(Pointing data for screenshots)
· · · ·

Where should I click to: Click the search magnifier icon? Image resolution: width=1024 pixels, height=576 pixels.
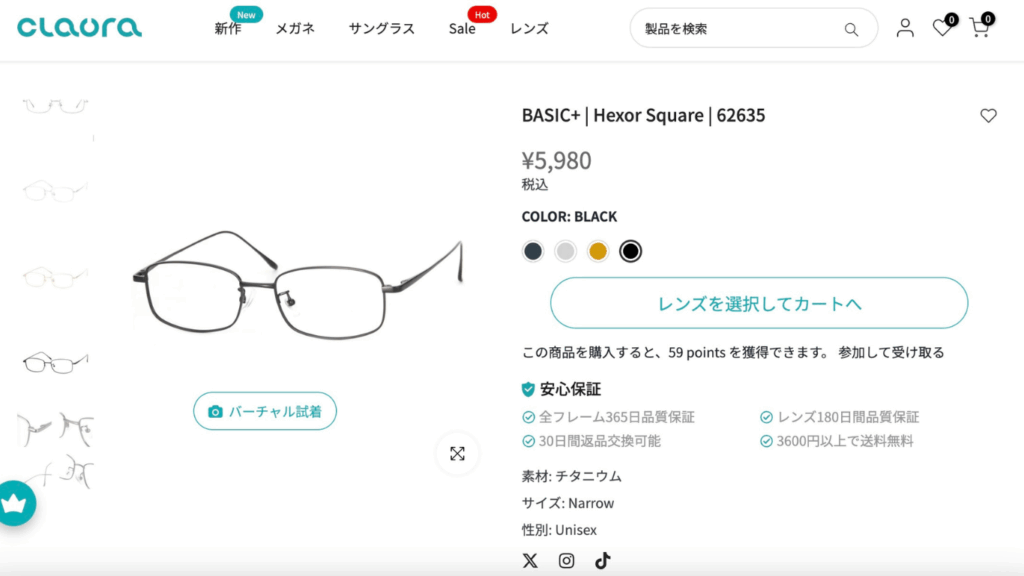[851, 29]
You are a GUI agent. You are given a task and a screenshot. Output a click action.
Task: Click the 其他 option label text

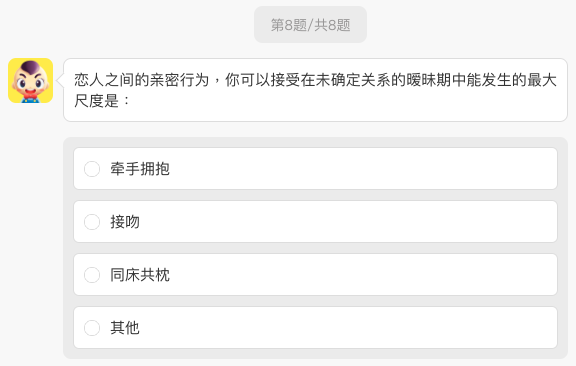pos(125,328)
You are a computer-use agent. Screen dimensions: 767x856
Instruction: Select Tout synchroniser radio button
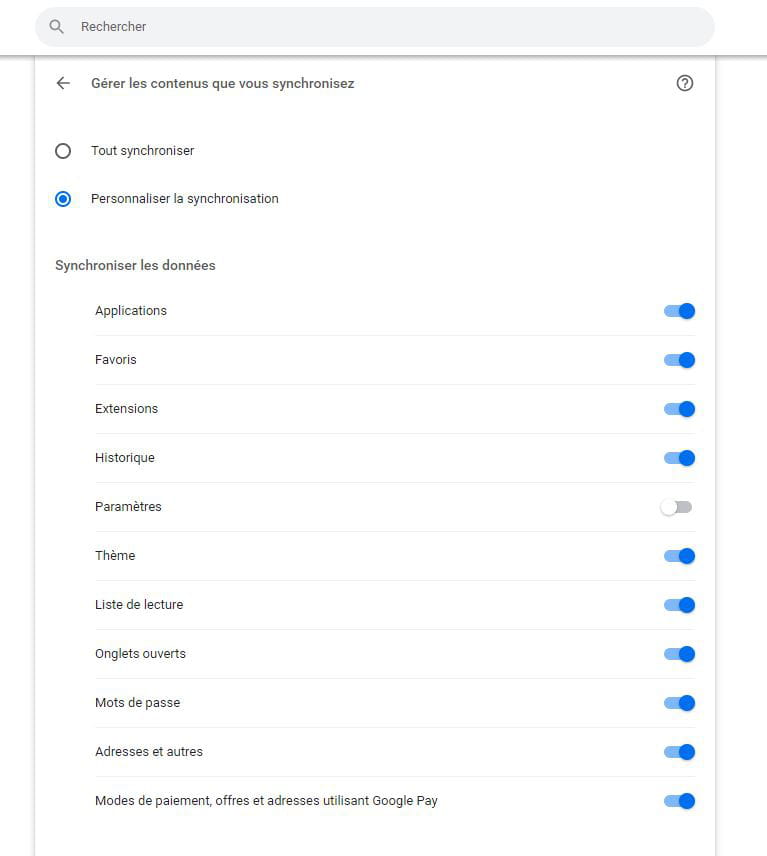[63, 151]
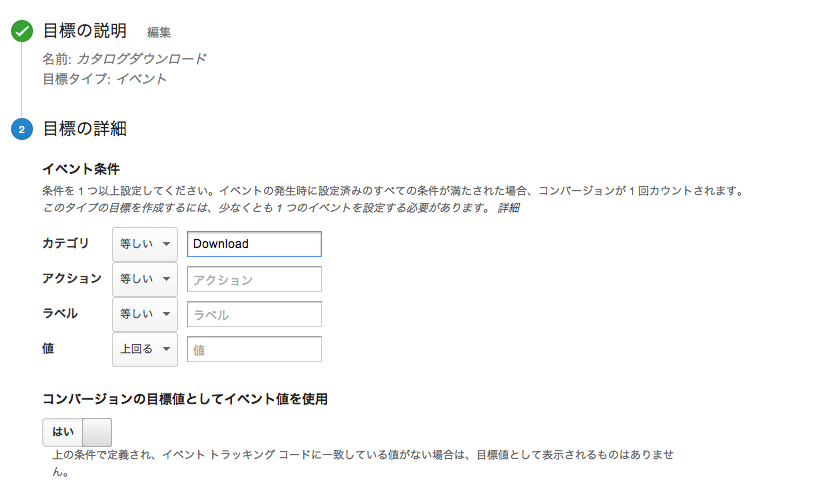The width and height of the screenshot is (814, 501).
Task: Open the 詳細 help link
Action: (x=509, y=208)
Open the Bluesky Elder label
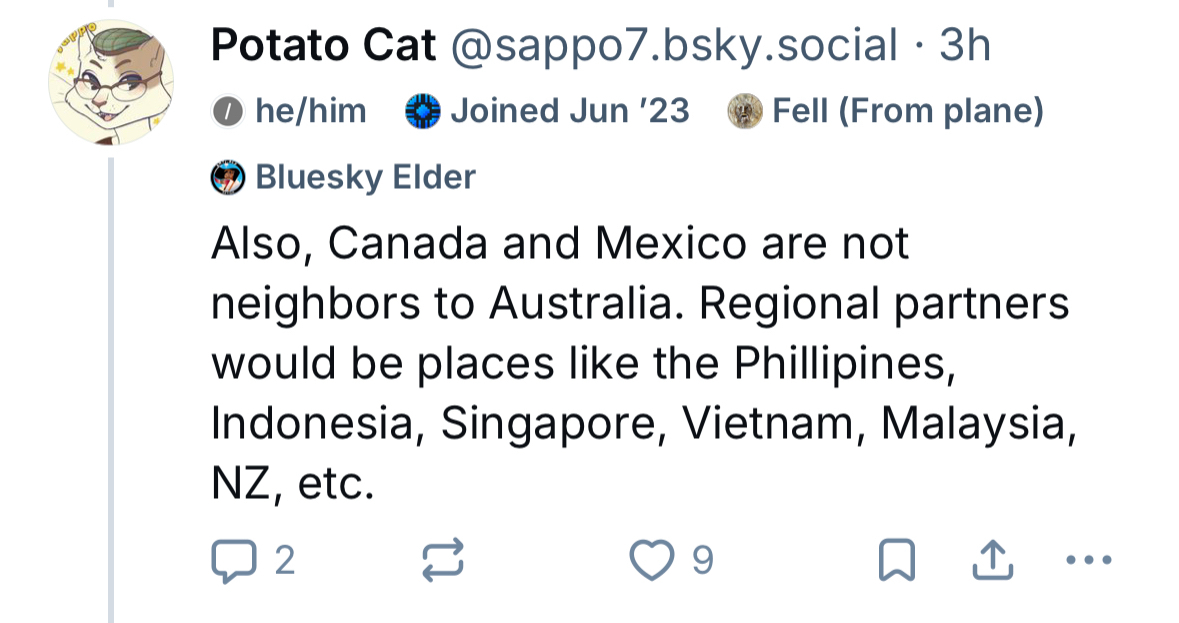The width and height of the screenshot is (1179, 623). pyautogui.click(x=365, y=178)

· · · ·

Could you output every line of the material above as a JSON list of strings, one string per line, with blank lines skipped and the pictures left out?

[
  "Where should I click to: Click the search magnifier icon? Image resolution: width=1024 pixels, height=576 pixels.",
  "[851, 29]",
  "You are a GUI agent. You are given a task and a screenshot. Output a click action.",
  "Task: Click the 其他 option label text",
  "pos(125,328)",
  "You are a computer-use agent. Screen dimensions: 767x856",
  "Instruction: Select Tout synchroniser radio button",
  "[63, 151]",
  "The width and height of the screenshot is (814, 501).",
  "Task: Open the 詳細 help link",
  "Action: (x=509, y=208)",
  "Open the Bluesky Elder label",
  "The width and height of the screenshot is (1179, 623). pyautogui.click(x=365, y=178)"
]